More Than Just a Memory

These are sentiments shared by esteemed journalist and author Richard Lloyd Parry, who interviewed Yamaguchi along with his former co-workers and fellow double atomic bomb survivors, Sato and Iwanaga back in 2005.

“They all told remarkable stories that remained with them throughout their lives, however, when Sato and Iwanaga spoke it felt like I was listening to distant recollections, whereas with Yamaguchi it was more than just a memory,” says Parry. “It was something deeply burned into his core that he’d been living with every moment of his life. He must have spoken about the bombings on countless occasions, yet made it sound as if it was his first time and they’d only happened the other day.

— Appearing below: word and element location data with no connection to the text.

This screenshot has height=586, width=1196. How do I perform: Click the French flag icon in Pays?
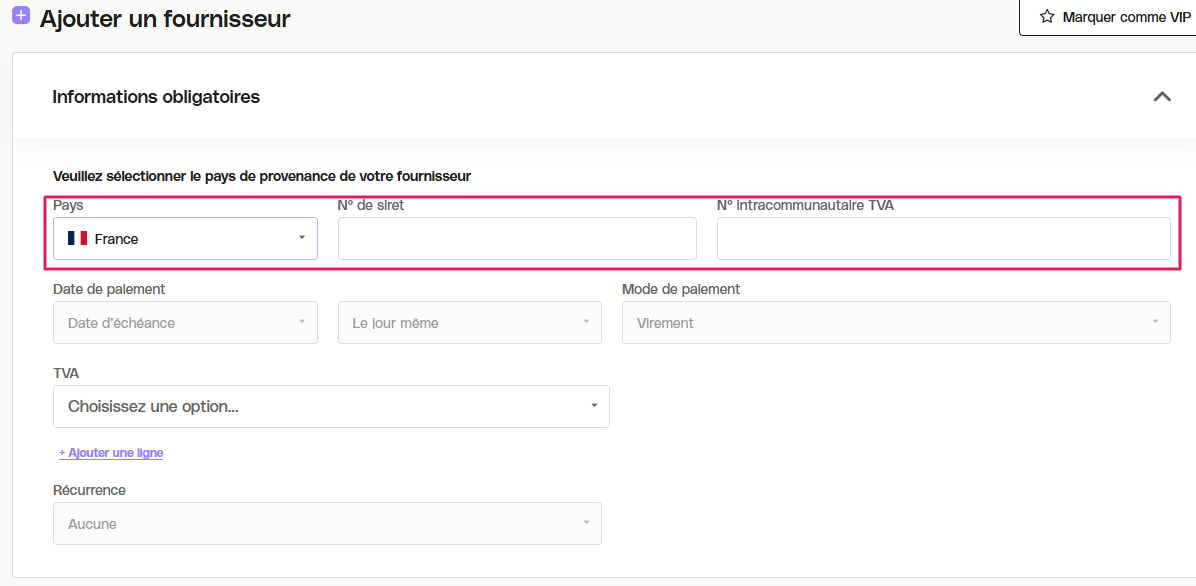click(77, 239)
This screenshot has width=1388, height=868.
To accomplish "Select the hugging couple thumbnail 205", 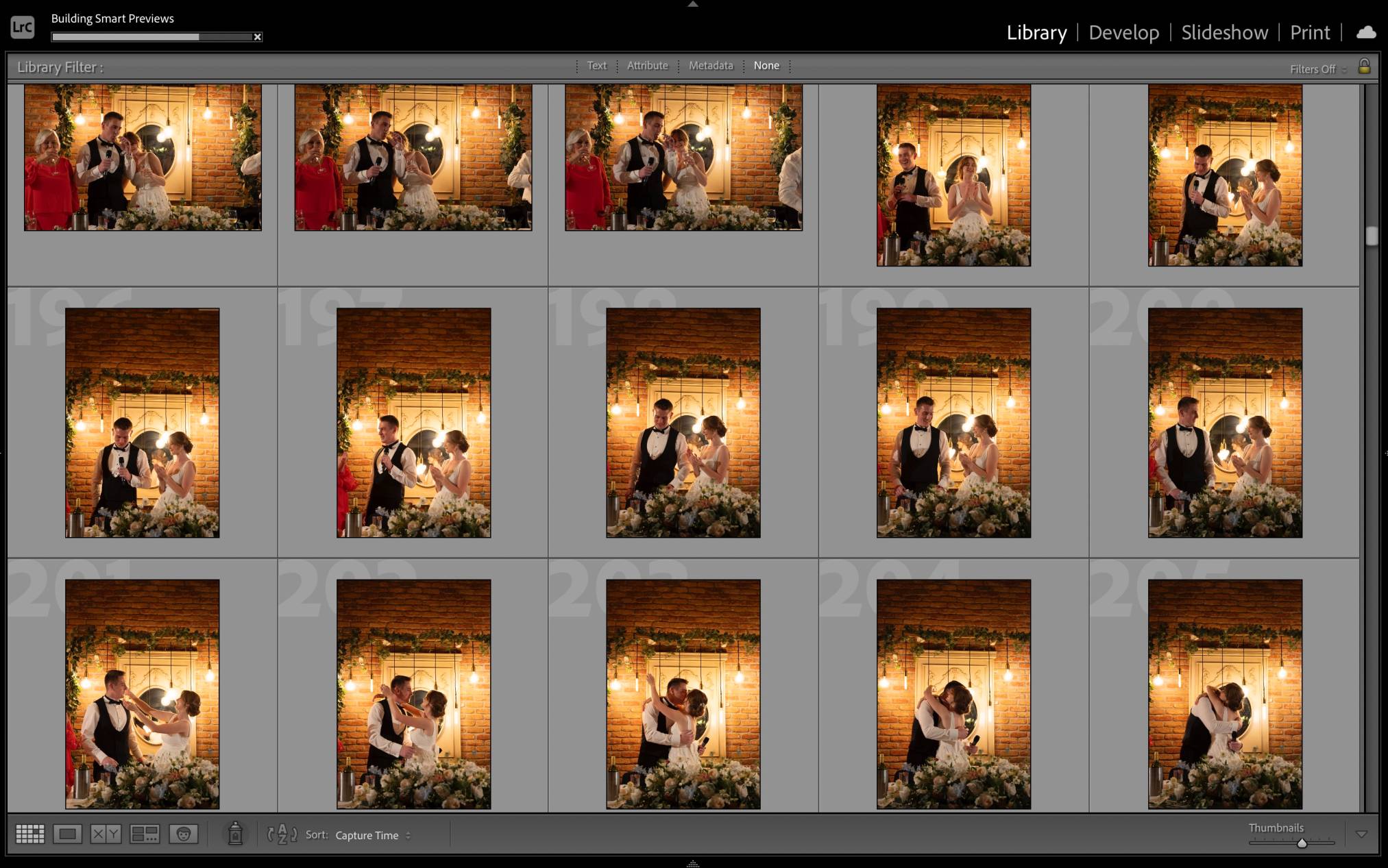I will tap(1225, 693).
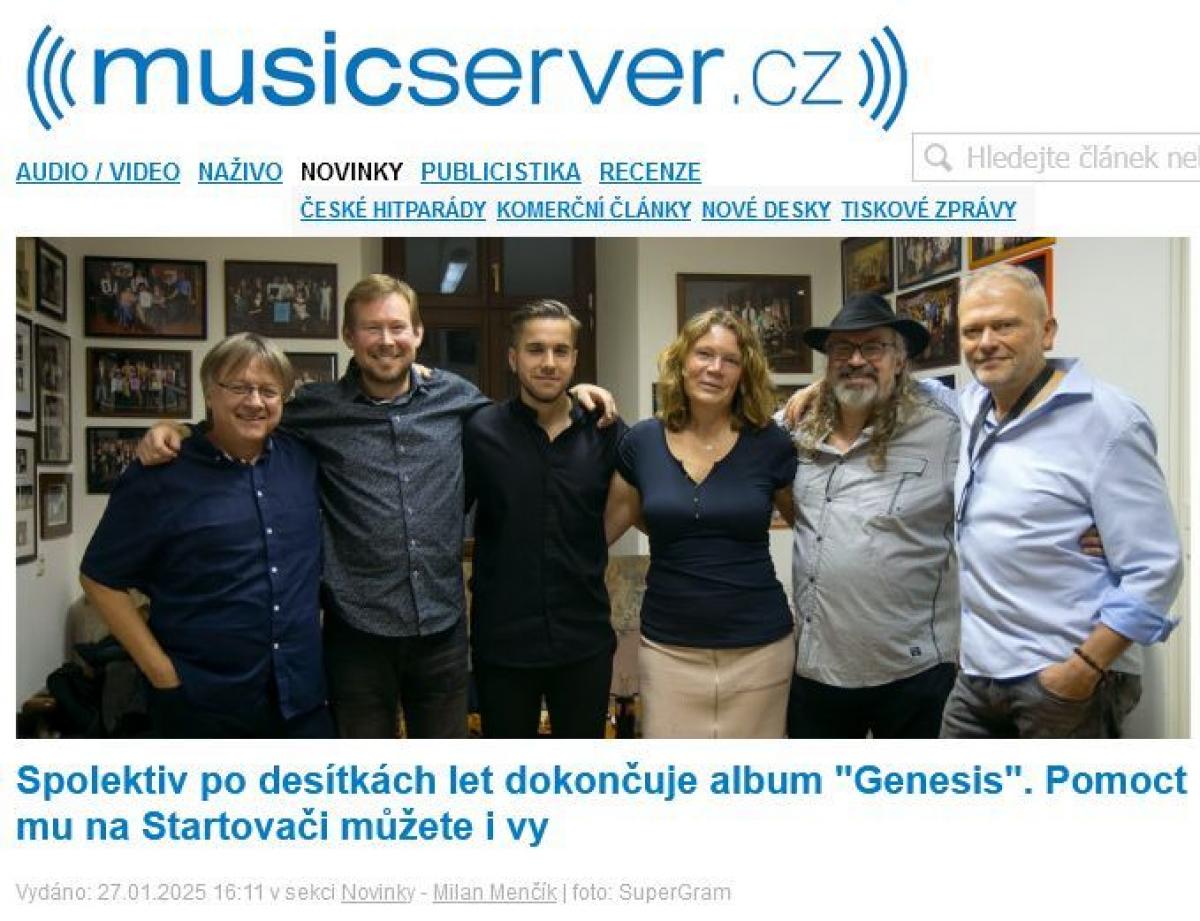Open ČESKÉ HITPARÁDY submenu link

point(393,210)
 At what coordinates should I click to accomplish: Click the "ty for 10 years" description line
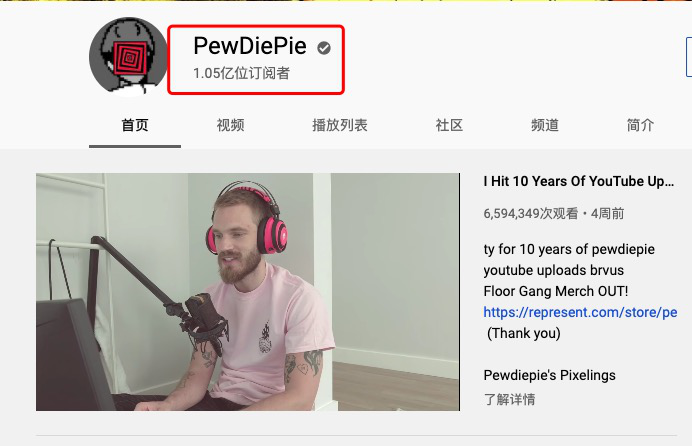(569, 249)
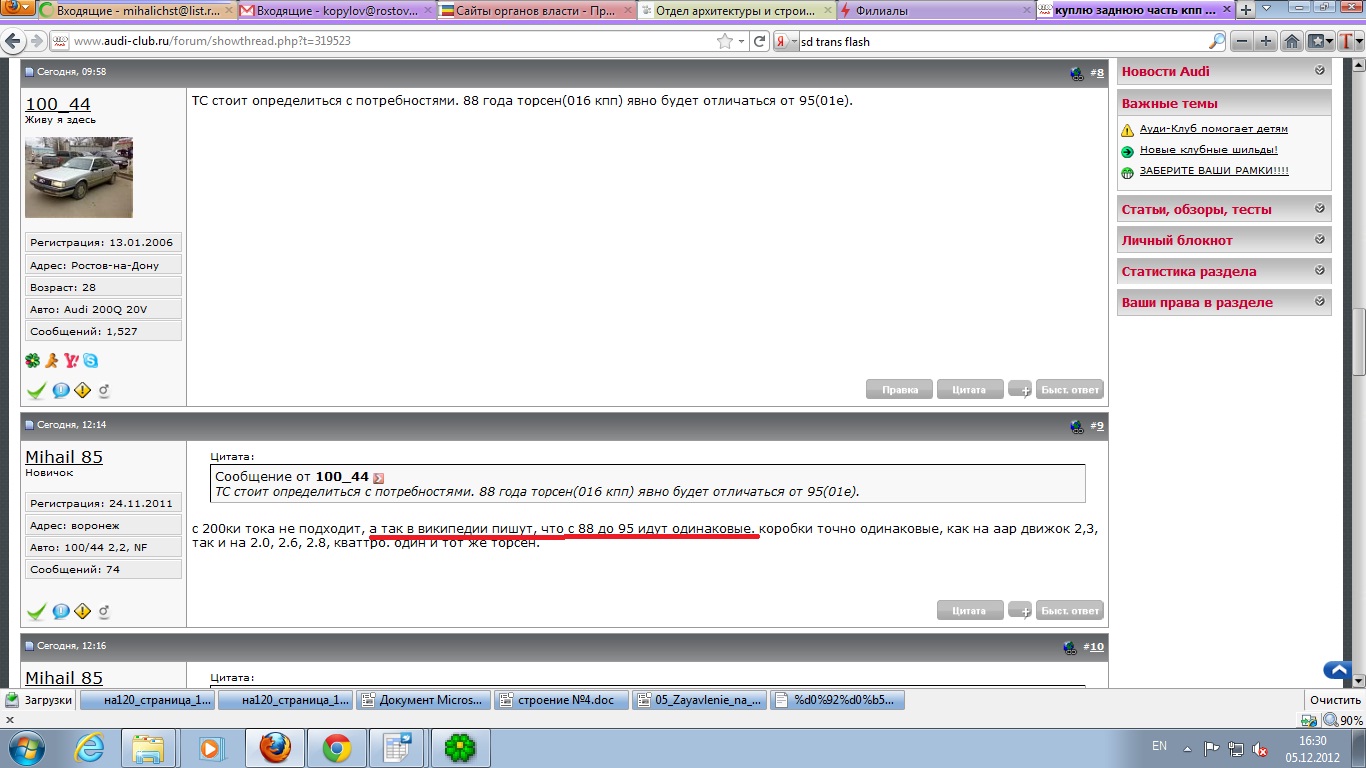Image resolution: width=1366 pixels, height=768 pixels.
Task: Click the Yahoo messenger icon under 100_44
Action: coord(71,361)
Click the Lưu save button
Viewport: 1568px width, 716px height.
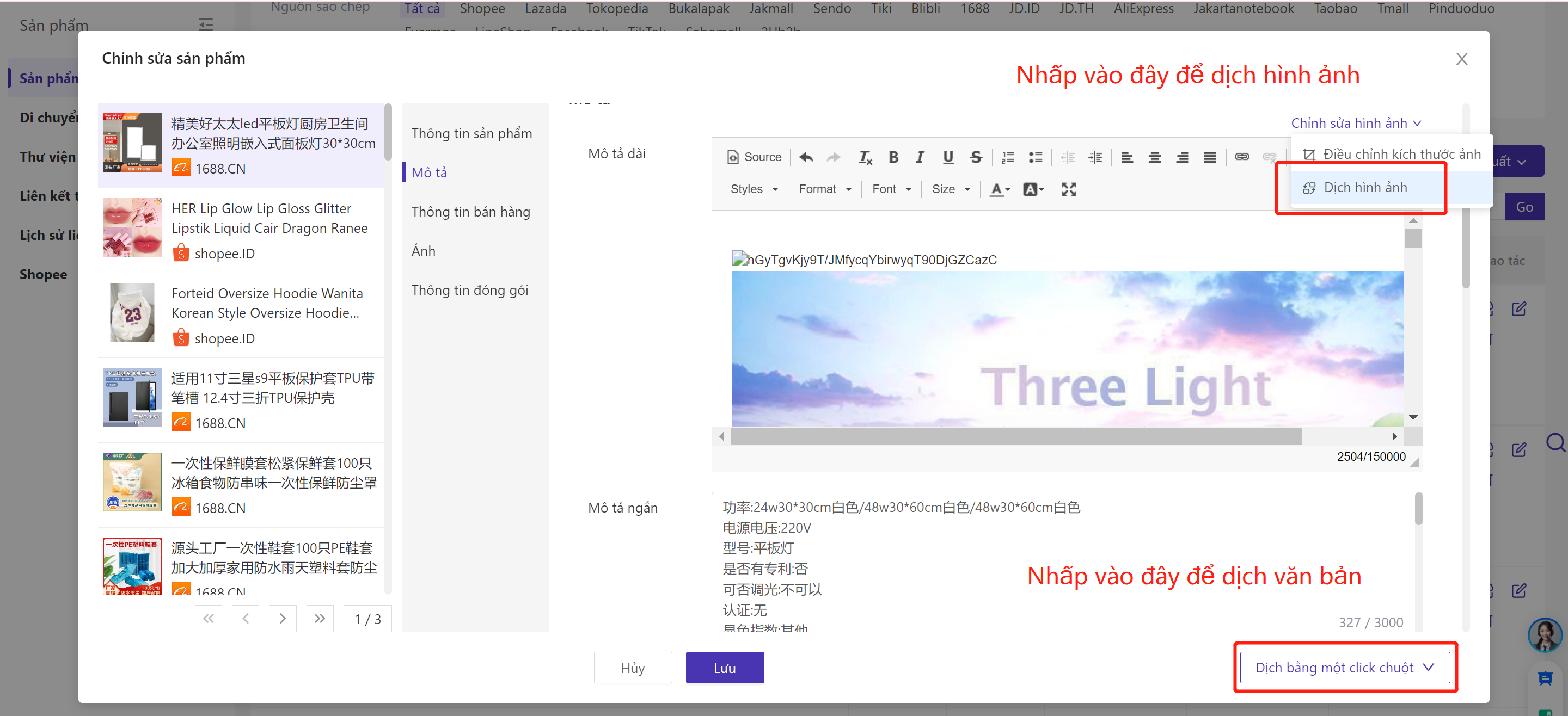(724, 668)
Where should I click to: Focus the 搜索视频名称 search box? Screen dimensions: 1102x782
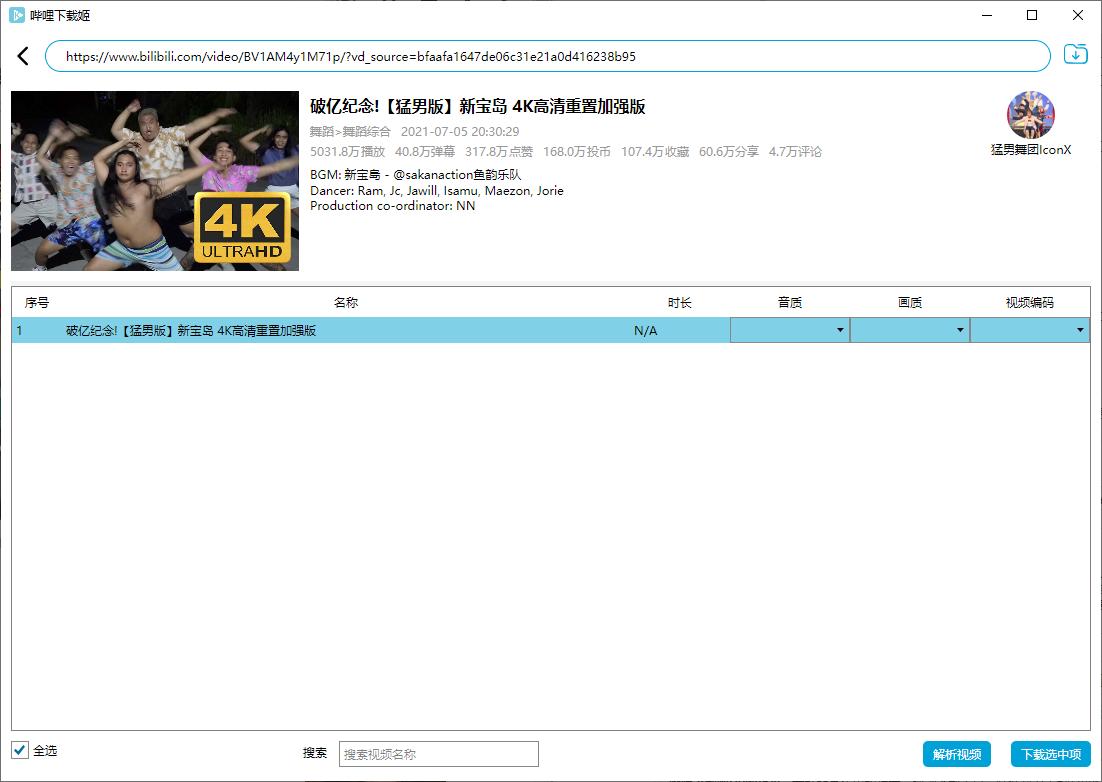click(438, 754)
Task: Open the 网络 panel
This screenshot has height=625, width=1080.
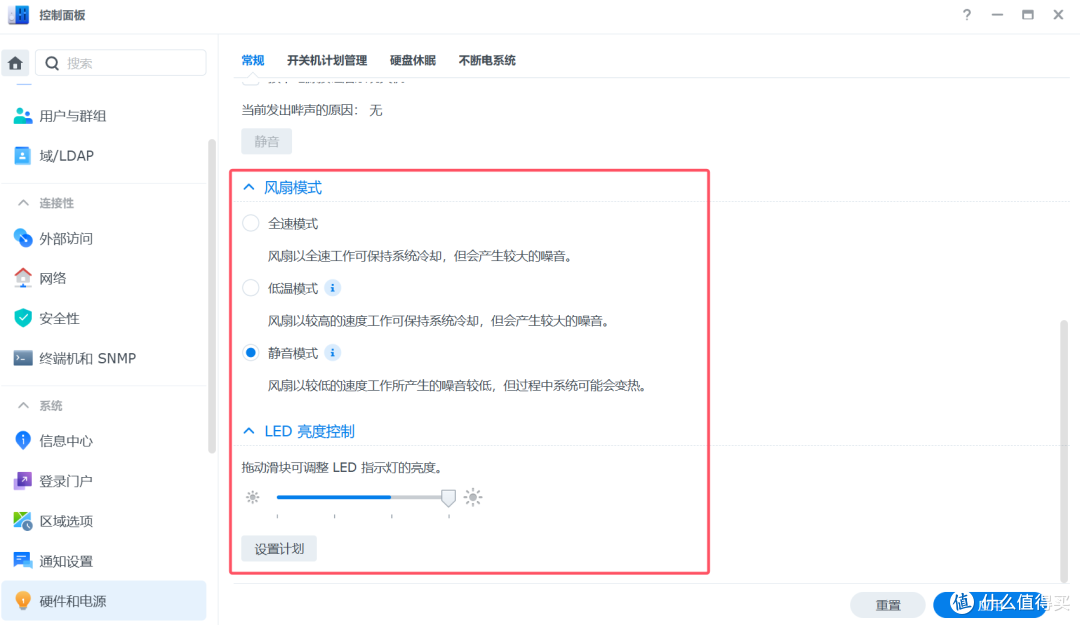Action: [x=61, y=278]
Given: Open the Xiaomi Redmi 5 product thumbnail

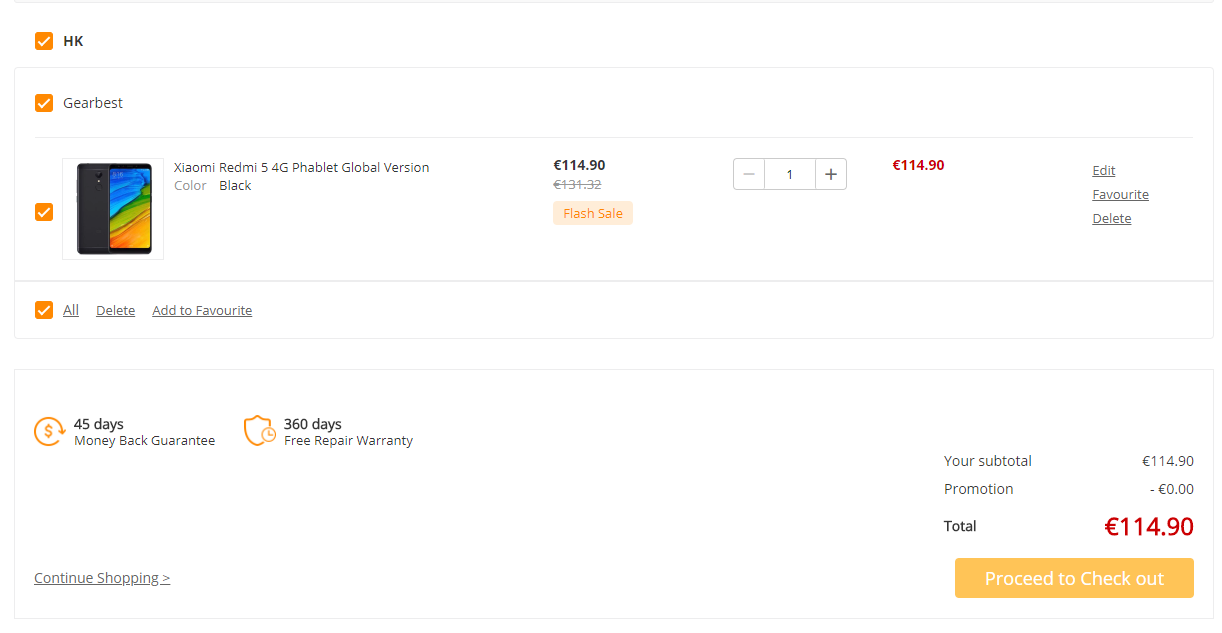Looking at the screenshot, I should pyautogui.click(x=113, y=209).
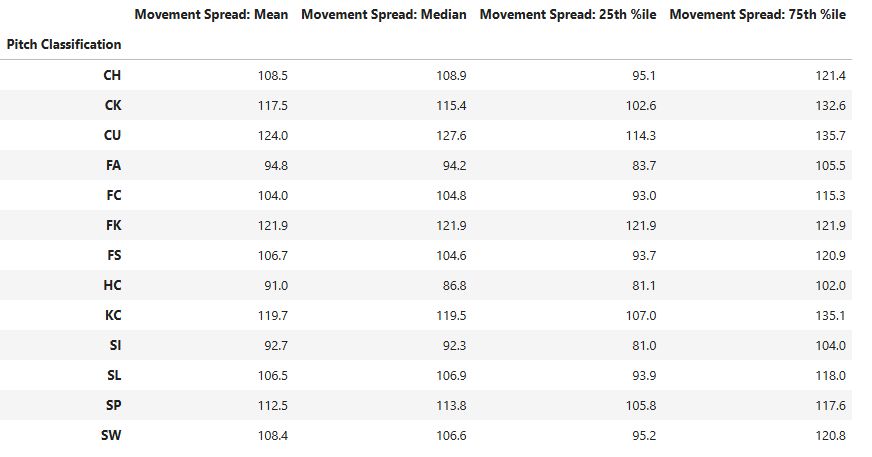Image resolution: width=872 pixels, height=457 pixels.
Task: Click the Movement Spread: Median column header
Action: pos(383,15)
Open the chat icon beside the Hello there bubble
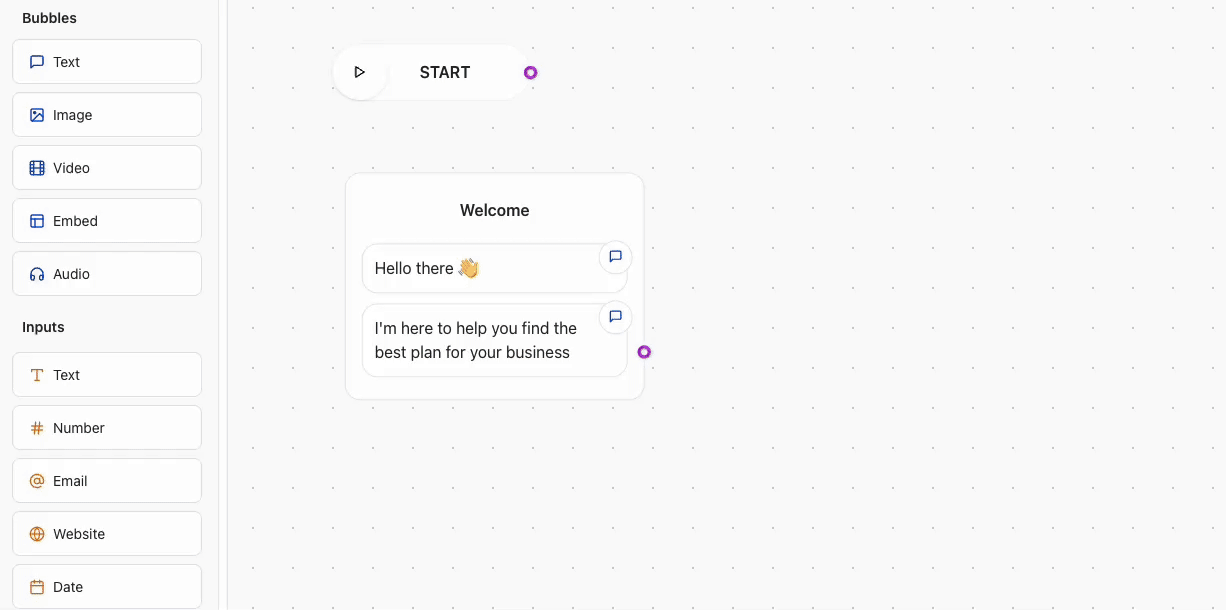Screen dimensions: 1226x610 click(615, 257)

Whether you considered him the luckiest or unluckiest man alive, it was truly gripping hearing what he had to say.

Hiroshima Peace Memorial Park

“It has become harder for people to imagine the terrifying realities of nuclear war and that’s a potentially dangerous thing,” continues Parry. “In illustrating the awful physical suffering caused by such destructive weapons, atomic bomb survivors have, in my opinion, played a key role in helping to ensure that a similar catastrophe hasn’t occurred since. To prevent it from happening in the future, it’s important that the testimonies of hibakusha like Yamaguchi are kept alive and shared with younger generations.”